There is also criticism regarding the amount spent on plane tickets and film making. Again, two sides to this. On the face of it, it does seem like self-congratulatory westerners enjoying their travels and covertly funding their film making enterprise. But this is how charities operate. They campaign for awareness and that awareness leads to donations. Invisible Children’s expenses for fundraising are 3.2% of their donations. Secondly, these guys are filmmakers. This is what they do, and how they raise donations and awareness. The film they made, irrespective of your feelings toward it, is well done, and this is why it’s gotten such enormous exposure so quickly. It’s an effective mode of getting a message across and one that the vast majority of charities use.
2. Who is your money supporting?
Military interventionism is a much debated issue. Much has been said about the fact that Kony has left Uganda. It is alleged that the 2009 bill that Invisible Children pushed through aided the government of Uganda to regain power, who have a questionable human rights record. The much-linked photo of the CEO’s of Invisible Children posing with the Sudan People’s Liberation Army has garnered loads of attention. They, like the Uganda military, have been accused of human rights violations. So- do Invisible Children fight one evil with the support of another? This is questionable. Jenkins has replied to the backlash, stating that political corruption is endemic in Africa and that irrespective of who you support, there are going to be problems.

**THE PROBLEM**
Continue the commentary on criticism of Invisible Children, starting right after its last sentence. The data that comes next is from a different source than this text.

**RECORDED DATA**
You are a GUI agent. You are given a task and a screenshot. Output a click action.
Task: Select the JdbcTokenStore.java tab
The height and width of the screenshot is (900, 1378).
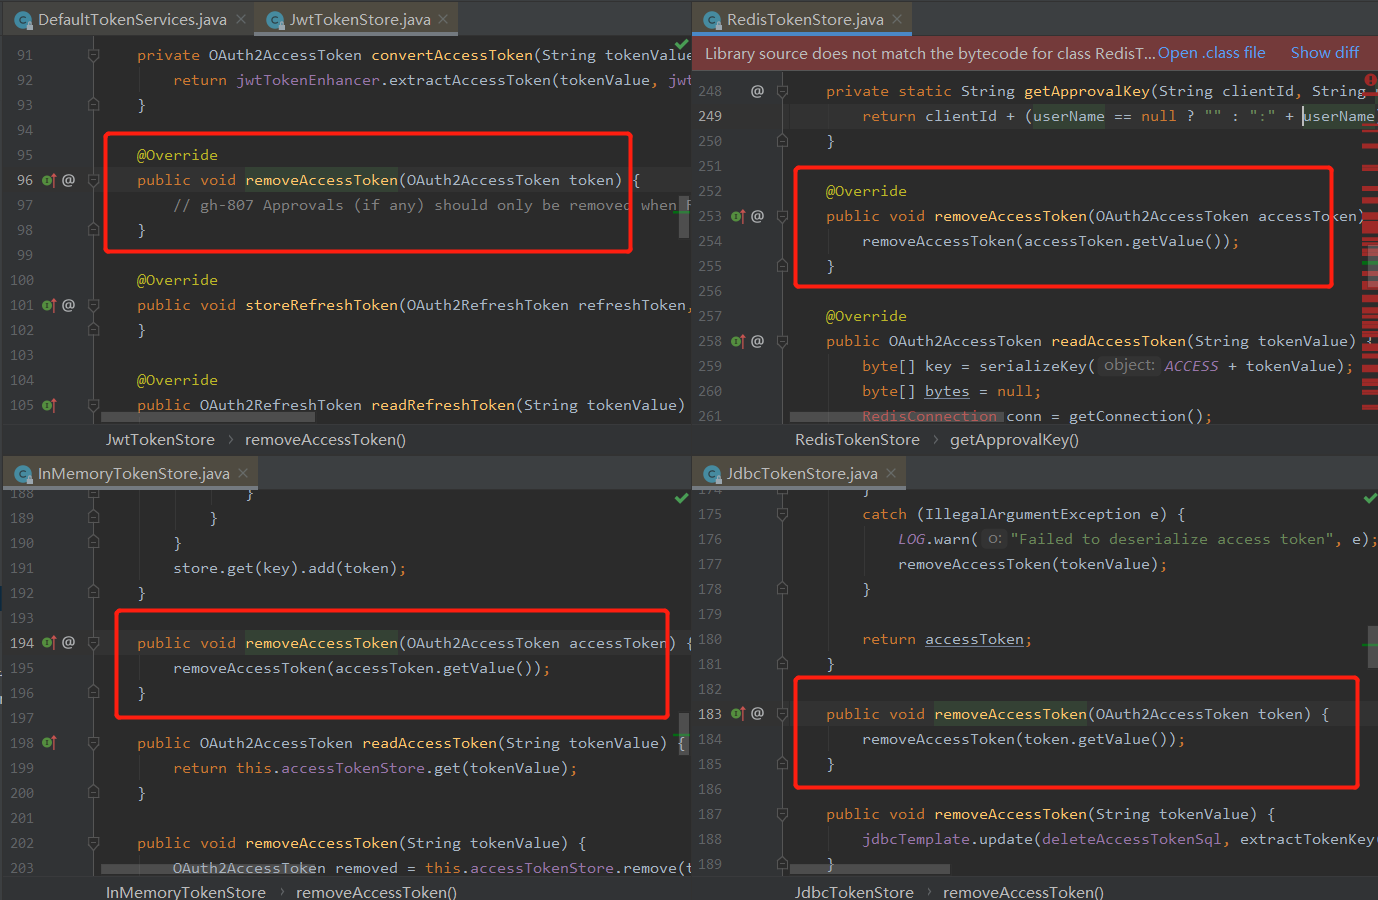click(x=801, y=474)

**EXERCISE OUTPUT**
Does this mean the global community should stand back and allow the atrocities committed by Kony to occur, just because they can’t find a suitable group to support? If the question is as bald as this, I would respond no. I could go on an ordinary vitriol about the human rights abuses alleged in powerful governments and say it’s standard fare- that doesn’t make it acceptable. The government of Uganda have a problematic human rights record (see the link above) but Kony has done much, much worse. Sometimes action involves a choice between the lessor of two evils.
As for the fact Kony has left Uganda, I find this discussion irrelevant. The ICJ want him for crimes against humanity. He and his group are responsible for, inter alia, tens of thousands of murders, kidnappings, rapes and mutilations. He should be brought to justice, irrespective of where he is and how many followers he has.
3. The smug white hipster people problem.
The video is trendy, the glasses are square, and the filmmaking is hipstamatically shot. There is a self congratulatory tone to it all, and it does reek of first world smugness.
But. This is how to reach and inform the youth. This is how virality works. In order to make a connection, you have to relate to your consumer. That’s basic marketing. The Kony campaign doesn’t lie about what its goal is: it’s awareness raising. If it takes that to make a young person sit through 30 minutes of a video, it’s done it’s job. Sure, there’s a whole bunch of meaningless rhetoric and back patting- but there’s also information, and it’s important.
The question I pose to those who are so vehemently opposing what Invisible Children are doing is: what have you done? What are you doing? It’s fine to dislike this charity, or the way it operates. It’s fine to prefer another fund. What bothers me is that the alternative to caring about this, or any other campaign, for some people, is apathy. I feel that doing nothing and living in peaceful ignorance or willful blindness, is far worse than selling t-shirts and being smug.
There’s a whole lot of swallowing going on here- brisk and brutal, both overly cynical and naive. I urge you to do your own research and inform your own opinion.